US wheat field rain

It never rains but pours, seems an apt analogy for the weather in the US at the moment. The much-awaited rains forecast in the US Mid-West was preceded by very hot, dry and windy weather. The rains since then, have been a little sporadic, but much of the corn belt looks to have received 25-75mm, but very little for the spring wheat areas. The forecast looks to remain wet for the next 7 days, so it will be interesting to see if the talk becomes about it being too wet.

US corn is rated 65% good/excellent (down 3 pts), soybeans 60% good/exc (-2 pts), spring wheat 27% good/exc (-10 pts).   Winter wheat is 49% good/exc (+1 pt) and 17% harvested.  North Dakota spring wheat is rated 19% good/exc, a new record low.  It is apparent that US spring wheat is in the ‘disaster’ category with little to no meaningful rain in the forecast.

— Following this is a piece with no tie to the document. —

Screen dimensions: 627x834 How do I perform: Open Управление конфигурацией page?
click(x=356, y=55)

It is likely that crop condition scores were tallied before this week’s rain, so we might see a slight uptick next week.  These rains have been a ‘just in time’ event and should keep prospects high for an above average corn and bean crop. 

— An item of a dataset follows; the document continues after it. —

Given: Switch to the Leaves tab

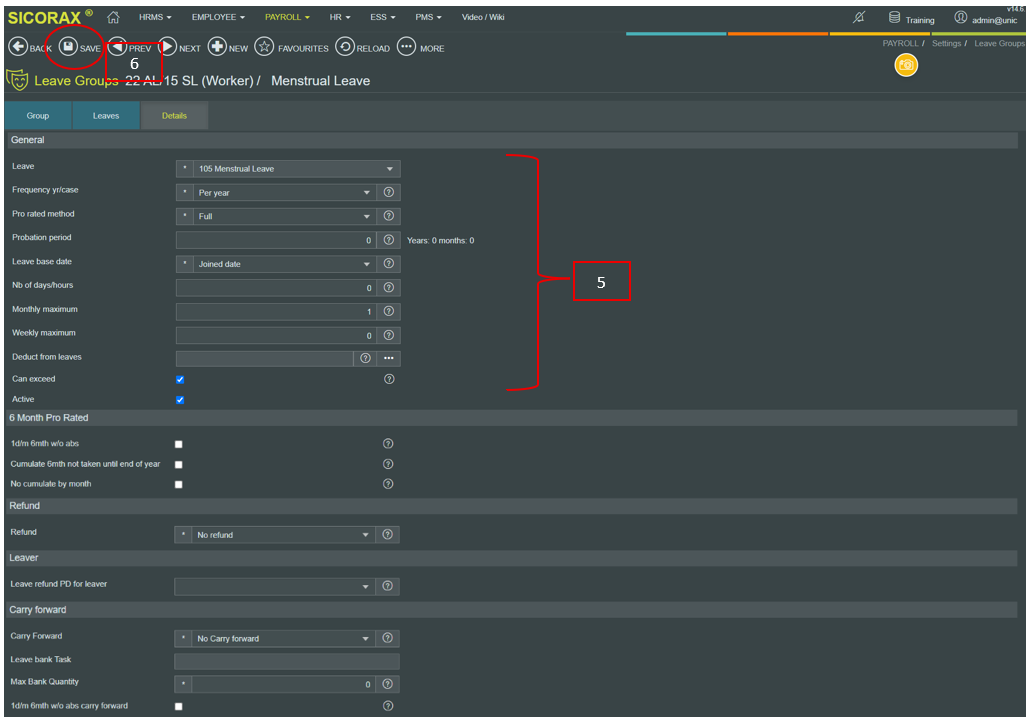Looking at the screenshot, I should point(106,116).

Weather will remain in the spotlight, and is possibly helping to keep an element of risk premium built into the market.  Canada will come into focus before too long.  The rain they had a fortnight ago seems like a distant memory with a forecast for sustained heat coming into this week.  42% of Saskatchewan is rated ‘short to very short’ for topsoil moisture, up from 26% a week ago.  Crop development is rated as ‘normal’ for this time of year, so dry conditions have not impacted yield prospects at this point.

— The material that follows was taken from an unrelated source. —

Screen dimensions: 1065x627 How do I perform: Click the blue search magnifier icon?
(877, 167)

Wheat harvest has started in the Northern Hemisphere.  US HRW harvest is rolling along slowly after a wet start.  Similarly, US SRW harvest is held up by moisture flowing inland from a tropical storm in the Gulf.  It will raise the issue of quality into the fore, but again it is very early days.

Ukraine is looking at an increased production year-on-year with a 40mmt corn crop and 29mmt wheat crop being estimated.  Russian wheat is building nicely with SovEcon upping their estimate to 85.4mmt (last year was 85.9mmt) on the back of excellent crops in the south and centre.  Spring wheat in Russia is possibly the one area of concern as these areas remain dry and hot.  Spring wheat is traditionally not exported, rather used for domestic consumption, but it may drag winter wheat away from traditional export pathways if production problems emerge.

Next week

Expect the market to remain choppy, with new crop harvests competing with weather to steal the headlines.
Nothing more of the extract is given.